__TEXTE À LIRE__
Lettre à mon camarade Sadek Hadjeres

Que soit ensoleillé le jour où vos idées seront enseignées à l’école, malgré la délicatesse et l’habileté de votre style et la rigidité des professeurs dans le comportement de conditionnement des élèves ! Qu’enseigne-nous l’idéologue converti en programmateur de l’esprit révolutionnaire ? Être politique contraint au désembourgeoisement de la posture idéologique.   

1- L’Idée : un astre angoissé 

Que la fraternité devra régner dans tous les pays. La fraternité n’est pas, selon mes modestes capacités de lecture, un lien névrotique. Aimons-nous pour nous attaquer à nos vrais adversaires, que, par humilité pathologique (né modeste, bien que, de par ses positionnements idéologique, tu ne crois pas à l’essentialisation) et par prudence obsessionnelle, vous ne subordonnez à la matérialité qu’à la condition de viser les systèmes avant les personnes. Vous détestez la droite, non pas par un quelconque ressentiment, mais par l’éthique scientifique, que vous prenez pour principe d’honneur. 

Que la laïcité n’est pas un concept élitiste, ni un défi antipopulaire : votre modestie nous obsède jusqu’au souci de vous faire notre mentor, ou carrément un prophète de la pensée délivrée de la quête de la spiritualité marchande.

__EXERCICES__
(a) Recopiez à l'identique l'extrait de la lettre à Sadek Hadjeres qui commence par « Que la fraternité » et se poursuit jusqu'à « pour principe d’honneur. ».
(b) D'après la lettre à Sadek Hadjeres, que n'est pas la laïcité ?
(c) Prolongez la lettre à Sadek Hadjeres à partir de sa dernière phrase.

Lignes de données:

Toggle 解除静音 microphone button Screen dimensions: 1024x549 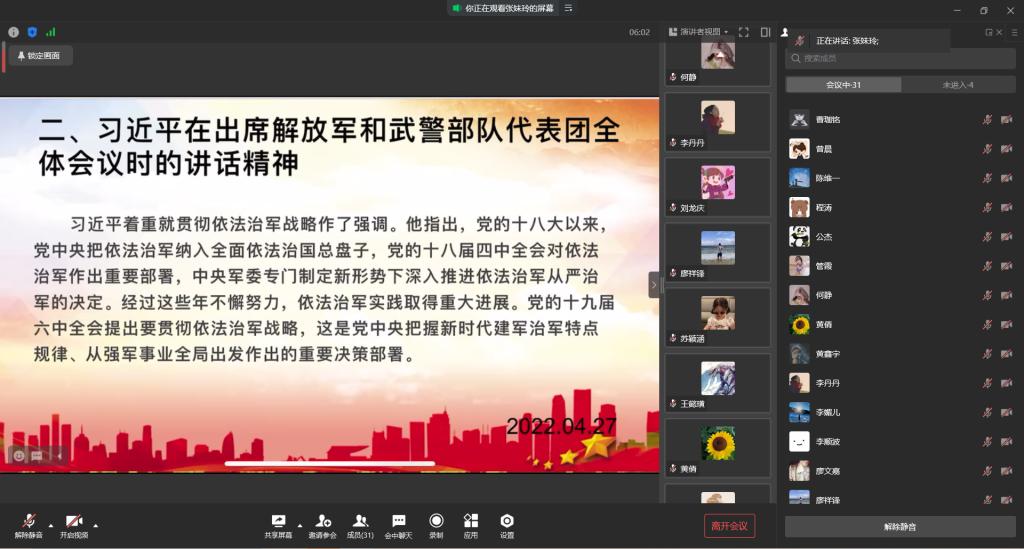click(28, 526)
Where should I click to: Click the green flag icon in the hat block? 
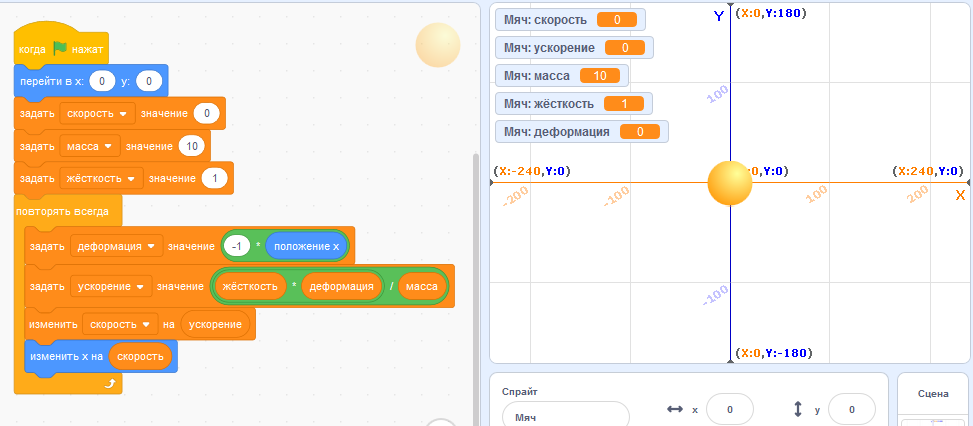[x=60, y=49]
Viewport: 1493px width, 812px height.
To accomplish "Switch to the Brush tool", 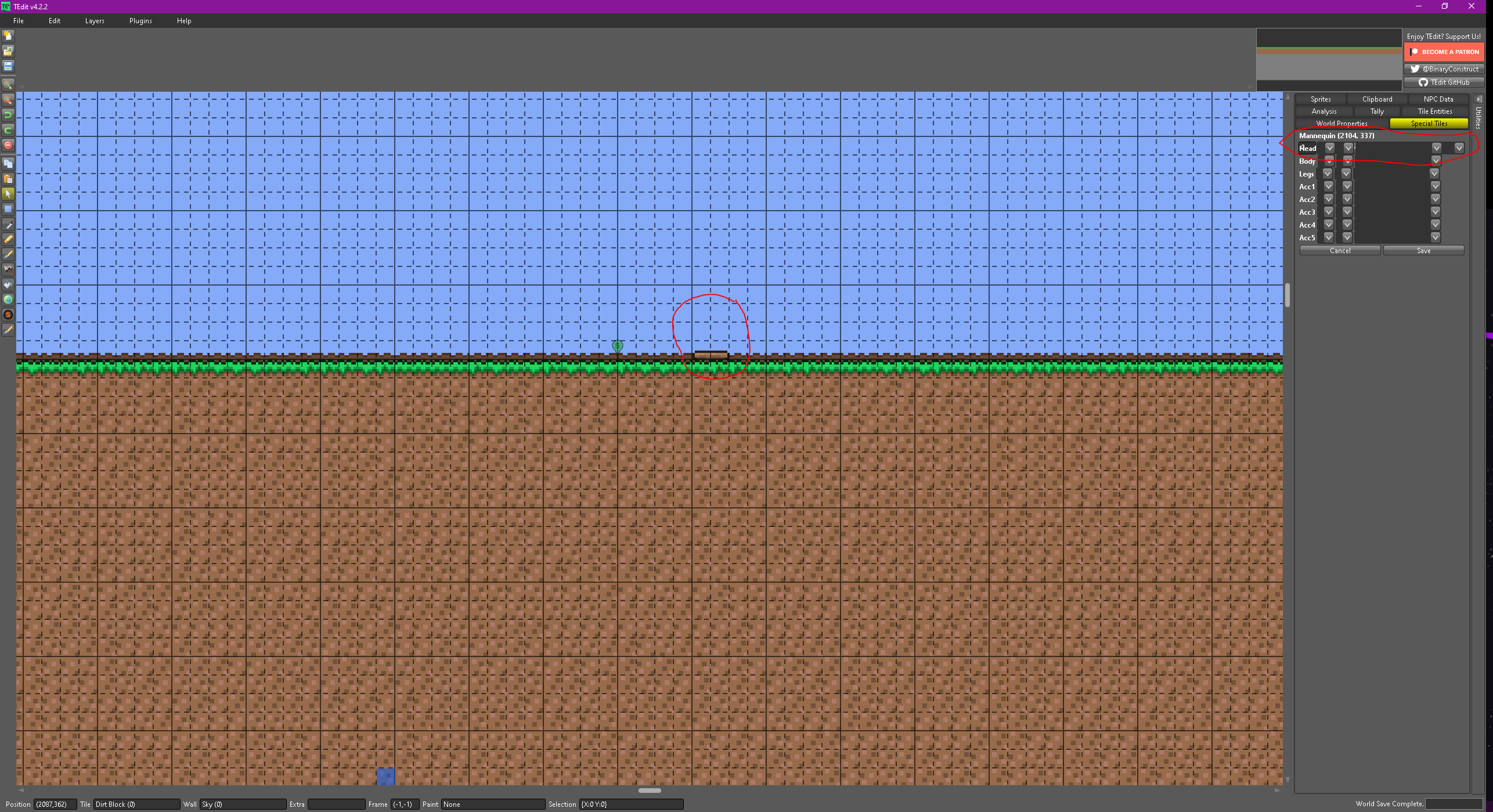I will [x=8, y=254].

__RÉPONSES RÉDIGÉES__
(a)
Que la fraternité devra régner dans tous les pays. La fraternité n’est pas, selon mes modestes capacités de lecture, un lien névrotique. Aimons-nous pour nous attaquer à nos vrais adversaires, que, par humilité pathologique (né modeste, bien que, de par ses positionnements idéologique, tu ne crois pas à l’essentialisation) et par prudence obsessionnelle, vous ne subordonnez à la matérialité qu’à la condition de viser les systèmes avant les personnes. Vous détestez la droite, non pas par un quelconque ressentiment, mais par l’éthique scientifique, que vous prenez pour principe d’honneur.

(b) Ni un concept élitiste, ni un défi antipopulaire.

(c)
Notre père nous fait élèves : le savoir précède la morale. Votre clairvoyance vous a mis dans le viseur des droitiers, qui, comme dans tous les pays, s’occupent de la confection de l’opinion publique. Dévergondée et extravagante, cette opinion est imposée aux masses qui, par la répression exercée par la machine capitaliste sur le monde des idées, ne se rendent pas compte qu’elles doivent abattre la morale et la pensée droitières qui jouent du destin qu’elles tentent, malgré tout, de contrôler. Les masses laborieuses ne sont pas autorisées à se faire des repères pour un semblant de vie auquel elles ne croient point, humiliant qu’il est l’espoir d’être soi. Maudite cette vie qui nous tourne le dos, disent-ils.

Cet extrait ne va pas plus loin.